4.11. Histological Analysis

Standard histological paraformaldehyde fixation, paraffin embedding, and histological staining were performed. Briefly, the skin biopsy samples were fixed in 4% paraformaldehyde for 24 h and then embedded in paraffin. Sections of the skin (5 μm) were stained with H&E or toluidine blue to monitor the histological changes in the skin and recruitment of mast cells and eosinophils, respectively. All stained slides were scanned using a Hamamatsu digital slide scanner (Hamamatsu, Japan) and images were obtained using the Hamamatsu NonoZoomer Digital Pathology solution.

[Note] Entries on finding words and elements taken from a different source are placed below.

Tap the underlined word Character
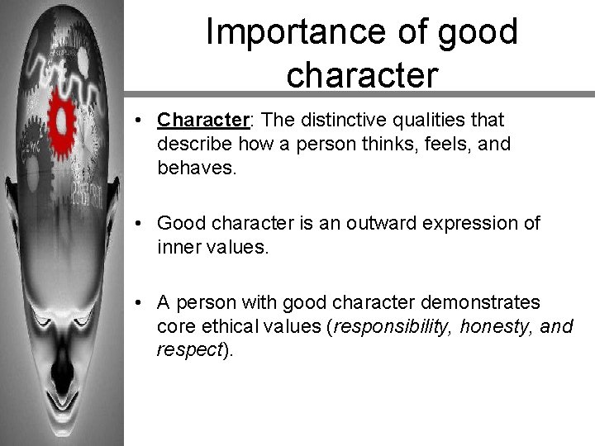202,120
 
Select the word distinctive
341,120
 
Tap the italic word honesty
494,326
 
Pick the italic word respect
190,349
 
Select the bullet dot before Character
144,121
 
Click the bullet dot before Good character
144,223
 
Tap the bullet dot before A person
144,302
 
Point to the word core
174,326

The number of infiltrated mast cells and eosinophils in dermis, and epidermis thickness of randomly selected areas of each animal were measured by the same histologists, who were blinded to the groups. Measurement of infiltrated mast cell number was conducted using the toluidine blue-stained section and measurement of eosinophil number was conducted using the H&E-stained section.

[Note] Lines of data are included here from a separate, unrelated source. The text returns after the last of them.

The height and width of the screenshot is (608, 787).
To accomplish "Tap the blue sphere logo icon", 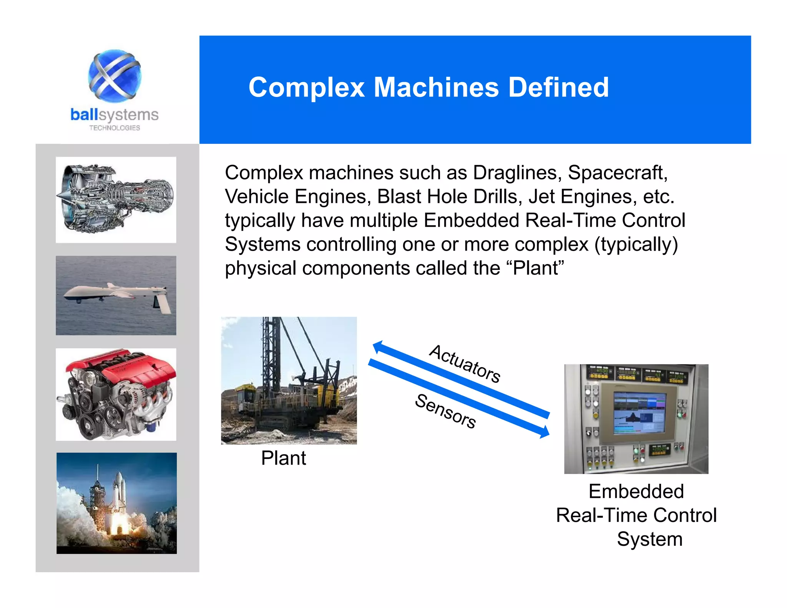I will tap(115, 76).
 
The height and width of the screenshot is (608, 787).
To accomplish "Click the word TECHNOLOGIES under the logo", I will tap(115, 128).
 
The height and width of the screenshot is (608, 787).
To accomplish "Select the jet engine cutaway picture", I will tap(116, 199).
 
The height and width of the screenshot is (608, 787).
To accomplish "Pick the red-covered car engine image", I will tap(116, 394).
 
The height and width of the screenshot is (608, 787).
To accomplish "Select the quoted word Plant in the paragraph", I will tap(538, 268).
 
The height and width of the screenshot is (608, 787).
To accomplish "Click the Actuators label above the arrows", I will tap(465, 364).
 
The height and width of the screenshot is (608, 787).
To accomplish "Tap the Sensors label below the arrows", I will tap(446, 411).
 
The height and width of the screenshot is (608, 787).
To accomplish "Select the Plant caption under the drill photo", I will tap(283, 458).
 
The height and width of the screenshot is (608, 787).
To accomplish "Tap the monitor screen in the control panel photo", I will tap(639, 414).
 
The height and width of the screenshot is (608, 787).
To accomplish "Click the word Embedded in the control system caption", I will tap(636, 491).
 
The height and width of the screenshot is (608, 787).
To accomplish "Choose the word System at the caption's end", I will tap(649, 539).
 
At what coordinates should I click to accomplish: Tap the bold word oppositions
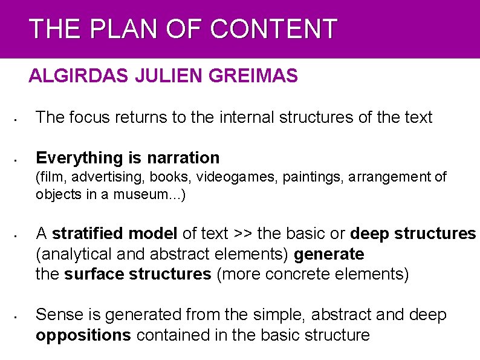pyautogui.click(x=83, y=335)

4.12. Statistical Analysis

All data are presented as the mean ± standard deviation (SD) of at least three independent experiments. The statistical significance of the differences observed between groups was assessed by a non-parametric Kruskal–Wallis test. All statistical analyses were performed using the SPSS Statistics 27.0 software (SPSS, Inc., Chicago, IL, USA). * p < 0.05 was considered statistically significant compared with only the NOR group. # p < 0.05 were considered statistically significant compared with only the AD group.

5. Conclusions

In the present study, we demonstrated that LMW-AV extract from H. discus hannai significantly ameliorates clinical AD symptoms. These effects were determined to be mediated via the inhibition of mRNA expression of Th2-related chemokines and cytokines in AD-like skin lesions. These consistent results suggest that LMW-AV should be considered a promising candidate for AD treatment. These consistent results suggest that LMW-AV has great potential as a promising agent for the treatment of AD with minimal side effects.